![are we made of stardust are we made of stardust](https://cdn.mos.cms.futurecdn.net/CMBeGhFKWgys5Hyd7X24t9-1200-80.jpg)
It really is the most poetic thing i know about physics: you are all stardust. I am stardust gathered fleetingly into form. We are thrown together with a sprinkling of stardust. I'm just one small bit in a vast expanse. I'm putting my place in the universe into perspective. We are made of stardust, our whole body consists of material that has been here before the beginning of time. So hang in there! If doors opened for me, they can open for anyone. Incredibly, almost every hotel I ever played in Vegas was blown up shortly afterward: The Dunes, The Sands, The Landmark, The Aladdin, The Frontier, The Hacienda, The Stardust - all were imploded.įriend, you are a divine mingle-mangle of guts and stardust. The universe has a body and soul and evolves through cosmic time. As microcosms of stardust, we do the same. So it can be said all life on Earth – including the atoms in our bodies – was created from now-long-dead stars.Even through your hardest days, remember we are all made of stardust.
![are we made of stardust are we made of stardust](https://cdn.mos.cms.futurecdn.net/nahovD4XKdwwfMGAzVfVtg-480-80.jpg)
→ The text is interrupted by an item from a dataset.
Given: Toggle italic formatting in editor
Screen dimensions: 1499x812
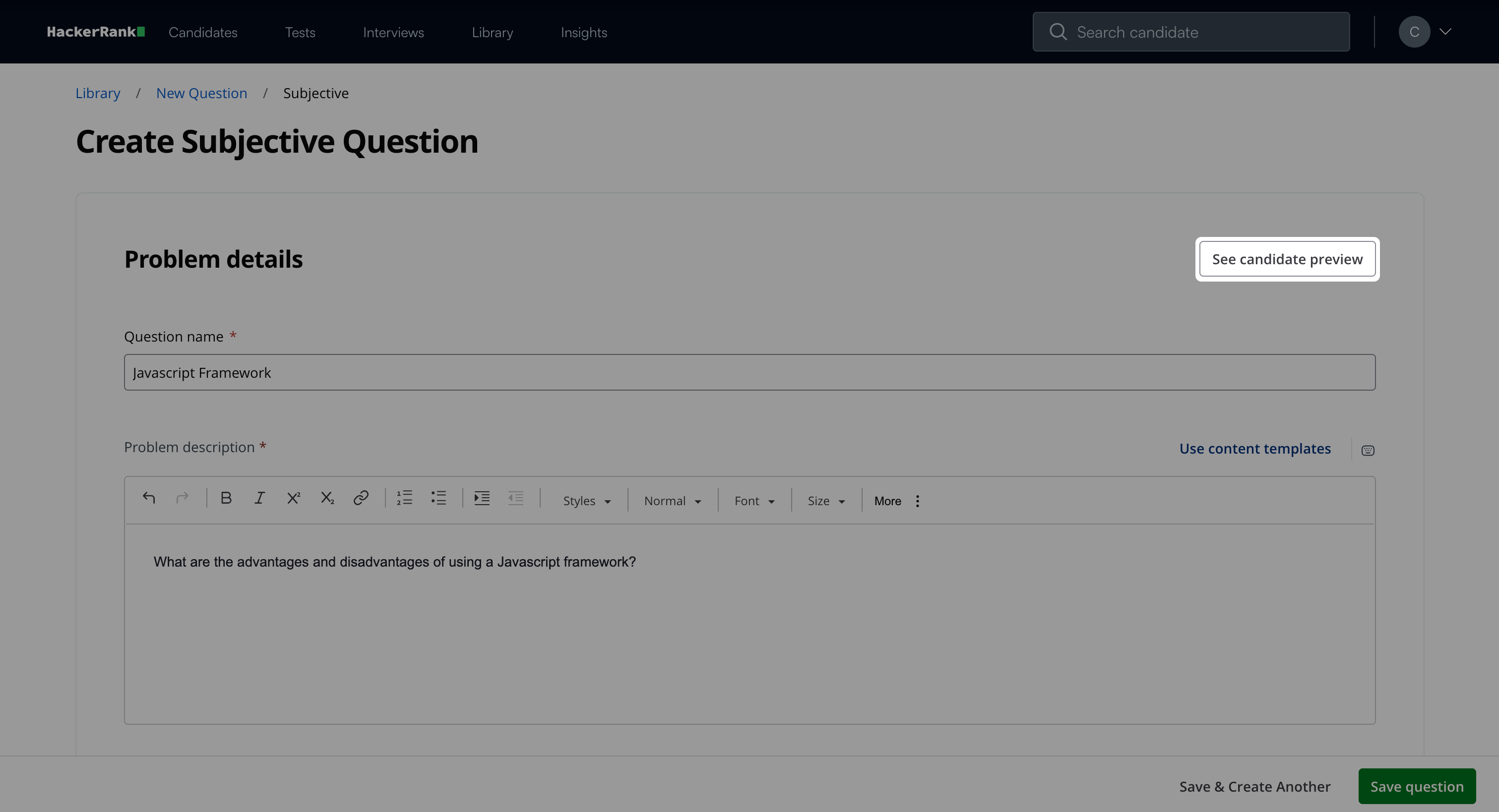Looking at the screenshot, I should 259,499.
It all mixes in our bodies in one way or another. Our bodies comprise material as old as the universe as well as material that landed on Earth maybe only a hundred years ago.Īstrophysicist Karel Schrijver, a senior fellow at the Lockheed Martin Solar and Astrophysics Laboratory, believes approximately 40,000 tons of cosmic material falls on Earth each year. Most of the material humans consist of came from dying stars or those that died in explosions. This will clump together eventually with other stardust and give birth to a new star. The material from a supernova eventually disperses throughout interstellar space. This explosion throws a massive cloud of dust and gas into space, and the amount and composition of material expelled vary, depending on the type of supernova. The explosion of a huge star, called a supernova, can be billions of times as bright as the Sun.
![are we made of stardust are we made of stardust](https://img.restaurantguru.com/c215-Cafe-Stardust-Coffee-and-Eatery-interior.jpg)
When a star has exhausted its supply of hydrogen, it can die in a violent explosion, called a nova. When fused together, they create helium which releases massive amounts of light – or what we commonly call a star. Large amounts of hydrogen flow throughout the universe. We call this process ‘nuclear fusion.’ A Star is Born When the temperature reached 15 million degrees Fahrenheit, pressure caused the hydrogen to fuse their nuclei together. As these clumps grew, the pressure at the center also grew. A mere 300 million years later, hydrogen atoms clumped together under the force of gravity. Hydrogen atoms formed first since they are the simplest type of atom. It All Started with a Big BangĪfter ‘ the big bang’ occurred about 14 billion years ago, it cooled to a state where subatomic particles assembled into atoms. The abundance of all of the major elements found in the human body exist in hundreds of thousands of stars in our Milky Way. These essential elements – found scattered across many stars – also make up 97% of the mass of our bodies. Researchers found the center of the Milky Way to be the most abundant in CHNOPS elements. It is now widely accepted in the scientific world that these are the ‘building blocks of life’ across the galaxy. The aim was to determine the amount of ‘CHNOPS elements’ – carbon, hydrogen, nitrogen, oxygen, phosphorous, and sulfur – in each of the stars. This involved analyzing the composition of 150,000 stars across the Milky Way. Now, after reading Geoffrey Burbidges obituary I would know what to say. I wish I had an answer for him, and I was relieved when his eyes closed. Perhaps the biggest and most in-depth exploration was conducted by a group of astronomers at the Sloan Digital Sky Survey in New Mexico. What are we doing in this crazy, mixed-up world' And then his eyes closed, and he was still, gently breathing. Where did these ingredients come from and how were they made? Our bodies comprise countless molecules and atoms. It surrounds us and penetrates us it binds the galaxy together.” So said Ben Kenobi to Luke Skywalker in ‘ Star Wars, Episode IV.’ However, George Lucas might have been unaware of how accurate that statement is, especially in the light of recent findings by numerous scientists worldwide. “(The Force) is an energy field created by all living things.